Neuroendocrine tumor of the ampulla of Vater with distant cystic lymph node metastasis: a case report

Discussion

NETs of the ampulla of Vater are rare and difficult to diagnose [1, 2]. Jaundice (60 %) and abdominal pain (40 %) are the most frequent symptoms. Upper gastrointestinal bleeding is a rare presentation (3 %) [1, 10]. In our case, the patient presented with abdominal pain and melena. On admission, upper gastrointestinal endoscopy revealed a bulging papilla with active bleeding. When we performed gastric endoscopy again 7 days later, we found a 10-mm mass of the ampulla of Vater with a superficial ulcer.

Diagnosis of NETs is established by histological and immunohistochemical analysis of endoscopic biopsy specimens [11]. NETs of the ampulla of Vater usually appear as submucosal masses that are small and spherical with a smooth surface and an intact duodenal mucosa. Consequently, superficial biopsies are negative and deeper biopsies are required for a diagnosis [12, 13]. In our present case, we could get the biopsy specimen from the mass because it had an ulcerated surface. Thus, the correct diagnosis of a NET was established preoperatively. However, we could not diagnose the cyst adjacent to the wall of the jejunum as a lymph node metastasis at the time of resection.
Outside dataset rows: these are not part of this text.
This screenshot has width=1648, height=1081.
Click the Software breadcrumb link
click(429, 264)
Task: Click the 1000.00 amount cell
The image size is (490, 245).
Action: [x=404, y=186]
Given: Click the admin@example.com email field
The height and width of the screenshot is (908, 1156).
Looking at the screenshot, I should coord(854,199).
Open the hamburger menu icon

Previous reports have suggested that the biological behavior of ampullary NETs is distinct from that of duodenal NETs and they are more aggressive [14]. Randle and colleagues reported that ampullary NETs were larger, higher grade, and higher stage and had a higher rate of lymph node metastasis than duodenal NETs [15]. The incidence of lymph node metastases in patients with resected ampullary NETs and duodenal NETs was 72.9 and 48.4 %, respectively.
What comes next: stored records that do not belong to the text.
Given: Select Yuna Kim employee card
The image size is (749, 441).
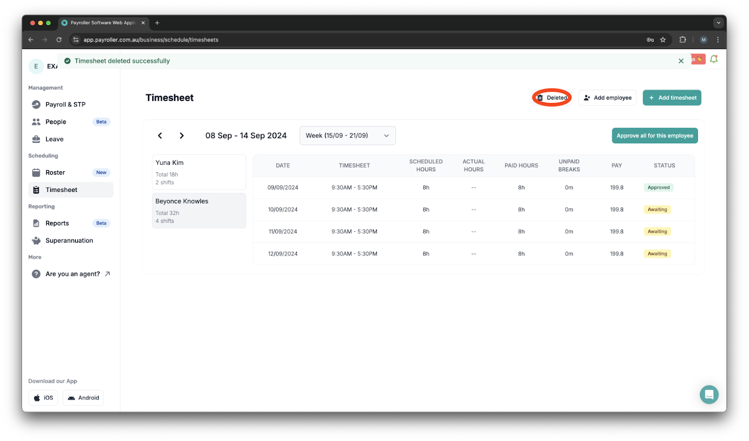Looking at the screenshot, I should coord(199,172).
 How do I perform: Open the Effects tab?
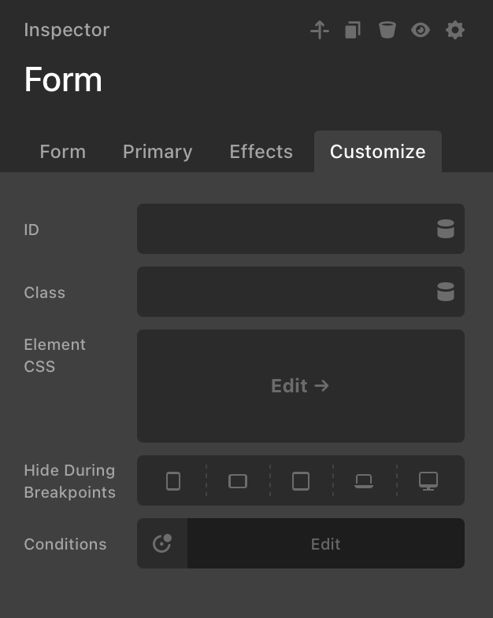[261, 152]
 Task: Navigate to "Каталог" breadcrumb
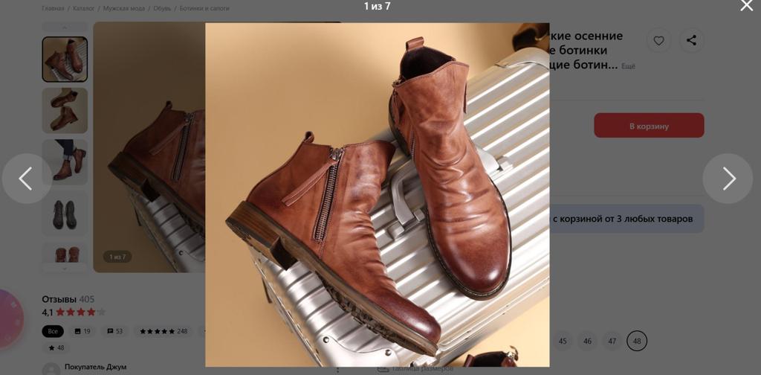click(83, 8)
In the case of ampullary NETs, even in tumors smaller than 2 cm, a high percentage have lymph node metastases [14, 1618]. Nikou et al. reported that lymph node metastases were found in two cases of ampullary NET with tumor sizes of 1.0 and 1.2 cm, respectively [19]. In the present case, the histologic examination revealed metastasis to distant lymph nodes despite the tumor only being 9 mm in diameter and within duodenal mucosal layer. These findings suggest that there is no correlation between tumor size and metastatic potential in ampullary NETs. We consider that an anatomical reason is one of the reasons why NETs at the ampulla of Vater have high incidence of metastasis. Ampullary carcinoma with perisphincteric or duodenal submucosal invasion showed more frequent lymph node metastasis and a greater tumor recurrence rate than tumor limited within the sphincter of Oddi muscle [20]. Moreover, the perisphincteric and duodenal submucosal space is relatively small and closer to the next layering of duodenal proper muscle and the pancreas. Thus, the malignant potential of perisphincteric and/or duodenal submucosal invasion may be greater than that of other gastrointestinal tract tumors. Moreover, previous studies have reported that lymph node metastasis is difficult to detect on preoperative imaging [18, 21]. Although some authors report the existence of lymph node metastasis of NETs is not correlated with patient prognosis, this could be due to metastasis to the liver or some other organ, which is an important prognostic factor for NETs. Therefore, radical resection with lymph node dissection is recommended as a treatment of ampullary NETs regardless of tumor size [1, 14, 18, 22, 23].

We performed a pylorus-preserving pancreaticoduodenectomy with regional lymph node resection and also resected a 52-mm lymphatic metastasis adjacent to the wall of the jejunum. Despite the lymph node involvement, the Ki-67-labeling index was low (2 %) and the patient has had no evidence of recurrence for 4 years after surgery.

Randle et al. indicated that tumor size was correlated with poor prognosis, but the presence of positive lymph nodes was not a predictive outcome in resected ampullary NETs [15]. Untch et al. reported that only tumor size and tumor grade were associated with recurrence [24]. Thus, we can perform radical resection and completely remove the tumor with good clinical outcomes.